Для придания большей силы этим доводам, вытекающим из потребностей настоящего момента, Наполеон изыскивает и находит основательные поводы к войне, обращая свои взоры к потребностям будущего. По обыкновению его воображение строит теории, исходя из текущих требований его политики, он создает прекрасное и величественное здание, покоящееся на положительных данных настоящего времени и пророческом предвидении будущего, и сам поддается его очарованию. Он чувствует, что будущее принадлежит государствам с обширной территорией, с громадным населением. Он видел, что в то время, как он завоевывал Европу, Англия вознаграждала себя за счет всего света – завоевывала моря, хозяйничала на них, присваивала себе все колонии, захватывала владения на самых отдаленных материках. С другой стороны, он видит, как Россия ежегодно усиливается на пятьсот тысяч душ – прирост, который дают ее жители, как выступает на горизонте океан ее невежественных бедных подданных – этот неисчерпаемый источник живого материала, который в один прекрасный день может хлынуть на Европу и затопить ее своими волнами. Как ни гордится Европа своей утонченной цивилизацией, своим исконным первенством, но в один прекрасный день, очутившись между двумя растущими бок о бок с нею колоссами, она увидит, как она мала, как ничтожна и в какой находится опасности. Не должна ли она воспользоваться моментом, когда бог войны поставил ее под начало величайшего вождя, когда он вручил ему власть диктатора? Не должна ли она оттеснить Россию и сломить Англию? Не предназначен ли наследник Цезарей, Наполеон, взять на себя их задачу? Не его ли дело, став во главе своих легионов, обуздать северных варваров, воздвигнуть против них преграды из государств, исключительного военного склада, воссоздать древние военные округа и поставить их на страже на границах Европы? Не в этом ли венец его трудов, не возложено ли на него выполнить эту задачу божественной прозорливости, которая должна обеспечить безопасность грядущих поколений и безмятежное царствование его сына?[128]
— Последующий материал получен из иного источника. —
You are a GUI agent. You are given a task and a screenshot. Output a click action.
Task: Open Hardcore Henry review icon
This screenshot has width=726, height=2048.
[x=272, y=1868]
Все влечет его к этому: и его склад южанина, заставляющий его смотреть на Север, как на страну варваров, и его взгляд на обязанности императора, близкий к понятиям древних римлян и Карла V, и даже возврат к политике старого режима, которая уже несколько лет искушает его ум и льстит его гордости. Желая уподобиться Бурбонам, он заключил в 1810 г. брачный союз с Австрией. Он не понимал того, что взять себе жену из Вены, соединиться кровными узами с униженной, искалеченной им Австрией – ему, коронованному солдату, – значило сочетаться с изменой. Те же уцелевшие среди пожара революции и забравшие власть над его умом традиции версальского кабинета наводят его на мысль изгнать в Азию Россию, вторжение которой в круг великих держав расстроило старую политическую систему Европы – ту систему, которая создана была мудрой политикой наших королей и министров. Людовик XV в течение почти всего своего царствования, по временам и Людовик XVI и их самые знаменитые советники считали необходимым положить предел русскому напору; они старались противопоставить ему тесный союз из группы государств, мечтали устроить плотину из твердо поставленных на ноги и тесно связанных друг с другом Швеции, Польши и Турции. Несмотря на их упорство, они тщетно трудились над этой задачей, и, тем не менее, Наполеон уверен, что будет иметь успех там, где они потерпели неудачу. Он думает, что он настолько силен, что может воскресить трупы, вдохнуть жизнь в нежизнеспособные разлагающиеся государства. И вот политика императора, взоры которого пророчески проникают в отдаленные тайны будущего, возвращается к отжившим средствам, носится с надеждами возродить безвозвратно погибшее. Он гоняется за волшебными, несбыточными очарованиями Римской империи, которые сбивают его с пути, и параллельно вдохновляется традициями последних Бурбонов, заимствуя от них отжившие принципы. Его великое предприятие зиждется на сочетании двух анахронизмов. “Бывают времена и обстоятельства, – пишет один из его министров, мудрый Моллиен, – когда анахронизм убийствен”.[129]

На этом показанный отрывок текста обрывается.